Was uns die Truppe hier präsentiert kann man allerdings ganz schnell in die Kategorie „Business as usual“ abtun: Wenn ich ehrlich bin, klingt die Scheibe, als wenn sie schon 10 oder 15 Jahre auf dem Buckel hätte. Innovation? Fehlanzeige! Der gute alte Hardcore-Punk wird schön schablonenartig abgespult.

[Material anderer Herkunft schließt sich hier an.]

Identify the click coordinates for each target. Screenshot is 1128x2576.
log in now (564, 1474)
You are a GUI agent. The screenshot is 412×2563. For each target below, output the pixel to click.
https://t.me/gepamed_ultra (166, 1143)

Die Gitarren spielen die bekannten Achtel-Riffs, die Drums poltern munter hinterher, dazu werden die seit zwanzig Jahren bekannten Parolen gebetsmühlenartig – mal in Englisch, mal auf Deutsch – heruntergegröhlt. Das ganze mit einer Routine, dass man sich schon fast fragt, ob die Akteure beim Einspielen des Werkes überhaupt wach waren.
In der Zielgruppe wird dieses Werk wohl den einen oder anderen Liebhaber finden, zumal sie zum Pogen oder Kopfwackeln durchaus geeignet ist, aber ansonsten kann man sich die Scheibe einfach auch sparen. Von allen Hardcore- und Punk-Alben, die mir dieses Jahr in die Finger gekommen sind, ist dieses eindeutig das langweiligste und altbackendste.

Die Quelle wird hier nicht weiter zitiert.